French Opera at the Fin de Siècle
Title | French Opera at the Fin de Siècle PDF eBook |
Author | Steven Huebner |
Publisher | Oxford University Press |
Pages | 552 |
Release | 2006-02-02 |
Genre | Music |
ISBN | 9780199719921 |
This is the first book-length study of the rich operatic repertory written and performed in France during the last two decades of the nineteenth century. Steven Huebner gives an accessible and colorful account of such operatic favorites as Manon and Werther by Massenet, Louise by Charpentier, and lesser-known gems such as Chabrier's Le Roi malgré lui and Chausson's Le Roi Arthus.

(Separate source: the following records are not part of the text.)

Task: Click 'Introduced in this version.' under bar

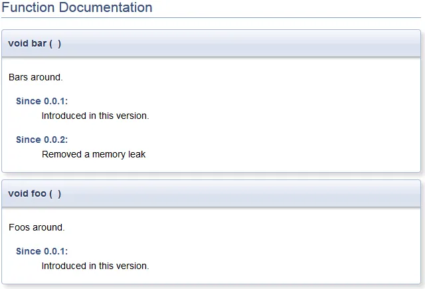Action: point(96,116)
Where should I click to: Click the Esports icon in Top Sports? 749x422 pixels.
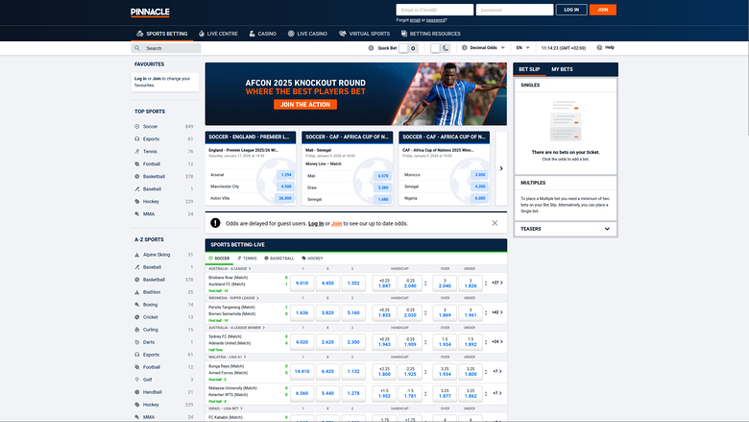coord(138,139)
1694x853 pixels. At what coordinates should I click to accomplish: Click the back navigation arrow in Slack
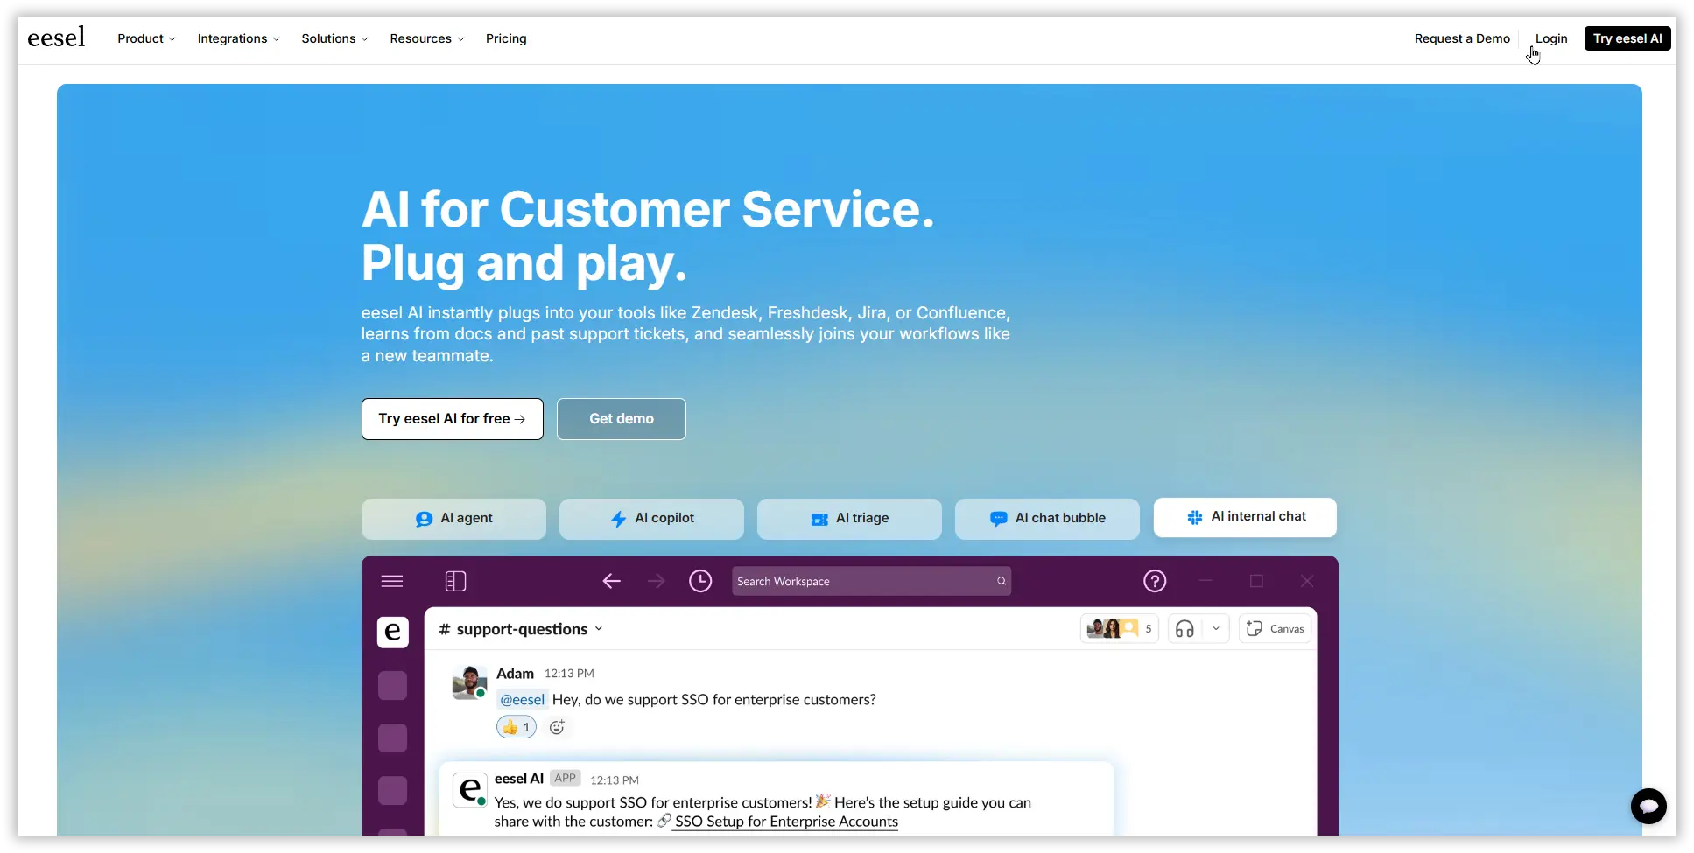(x=611, y=580)
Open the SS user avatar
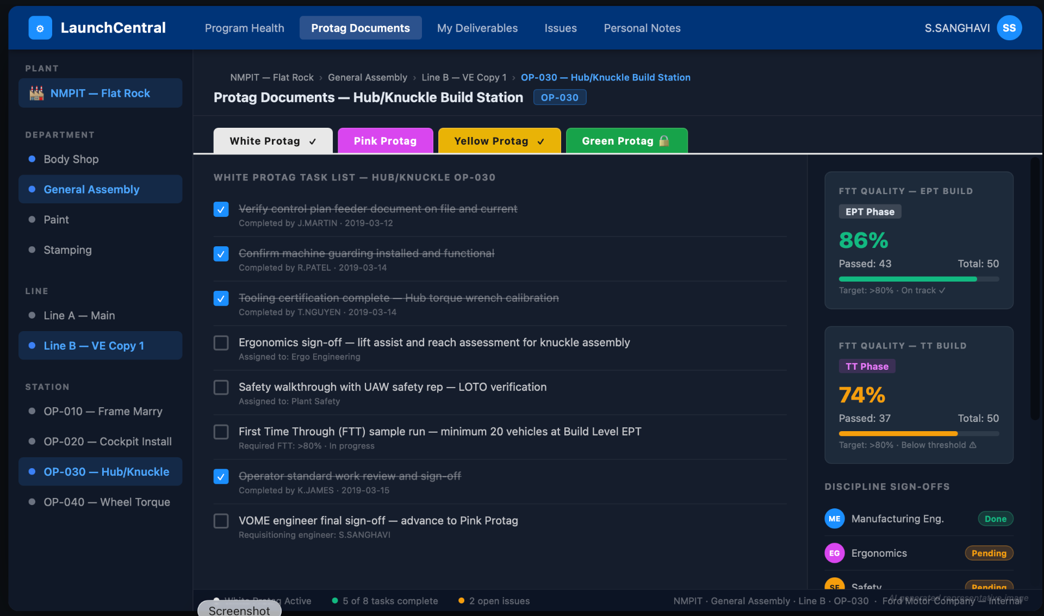1044x616 pixels. 1009,28
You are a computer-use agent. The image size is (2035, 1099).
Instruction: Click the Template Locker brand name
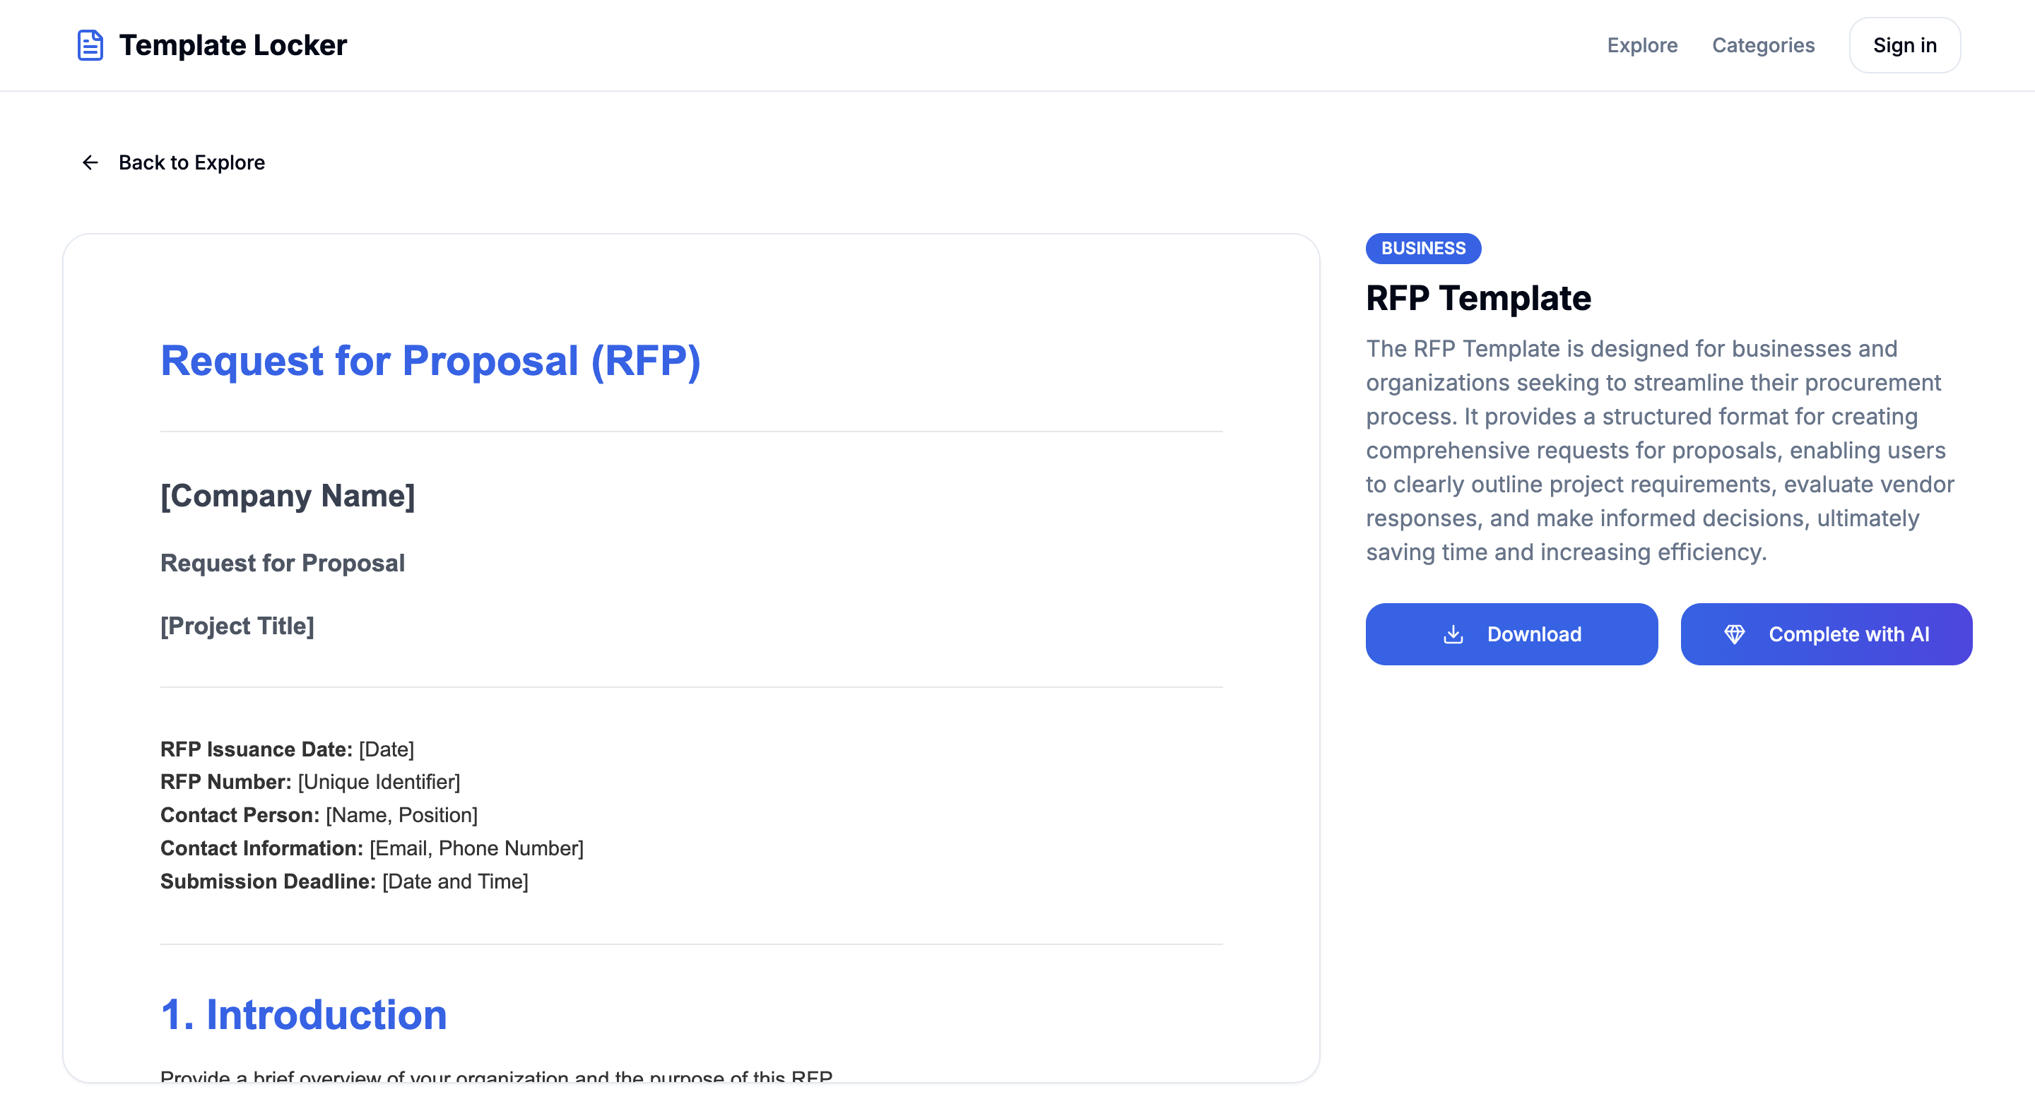(x=232, y=45)
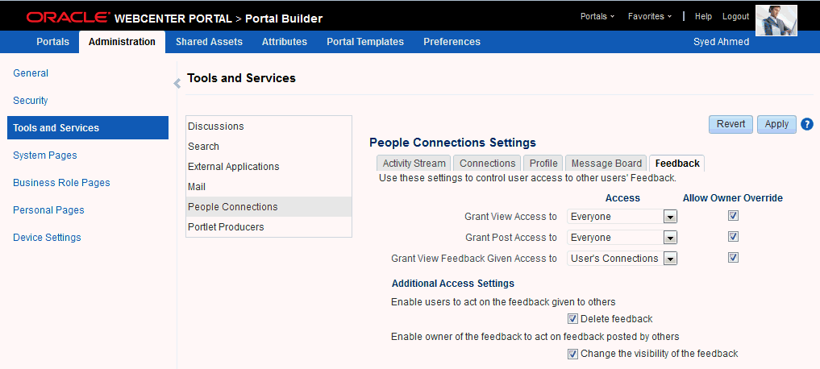
Task: Open Security in the left sidebar
Action: pyautogui.click(x=31, y=101)
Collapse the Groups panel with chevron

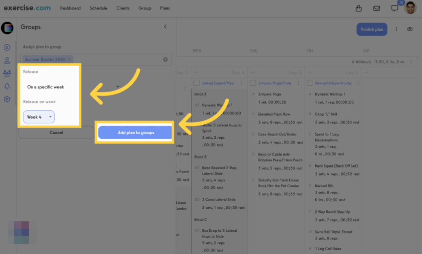point(165,27)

Conversations with Cézanne
Title | Conversations with Cézanne PDF eBook |
Author | Paul Cézanne |
Publisher | Univ of California Press |
Pages | 326 |
Release | 2001 |
Genre | Art |
ISBN | 9780520225176 |
This book gathers the commentary of people who knew the painter Paul Cezanne, especially in his later years. Now seen as one of the most influential of modern painters, in his 40s he returned to his village of Aix-en-Provence where, he worked in near obscurity and with great dedication until his death in 1906.
The Prima Donna and Opera, 1815-1930
Title | The Prima Donna and Opera, 1815-1930 PDF eBook |
Author | Susan Rutherford |
Publisher | Cambridge University Press |
Pages | 26 |
Release | 2006-08-10 |
Genre | Music |
ISBN | 052185167X |
An examination of the female opera singer during the nineteenth and twentieth centuries.
Opera Acts
Title | Opera Acts PDF eBook |
Author | Karen Henson |
Publisher | Cambridge University Press |
Pages | 281 |
Release | 2015-01-15 |
Genre | Music |
ISBN | 1107004268 |
Opera Acts explores a wealth of new historical material about singers in the late nineteenth century and challenges the idea that this was a period of decline for the opera singer. In detailed case studies of four figures - the late Verdi baritone Victor Maurel; Bizet's first Carmen, Célestine Galli-Marié; Massenet's muse of the 1880s and 1890s, Sibyl Sanderson; and the early Wagner star Jean de Reszke - Karen Henson argues that singers in the late nineteenth century continued to be important, but in ways that were not conventionally 'vocal'. Instead they enjoyed a freedom and creativity based on their ability to express text, act and communicate physically, and exploit the era's media. By these and other means, singers played a crucial role in the creation of opera up to the end of the nineteenth century.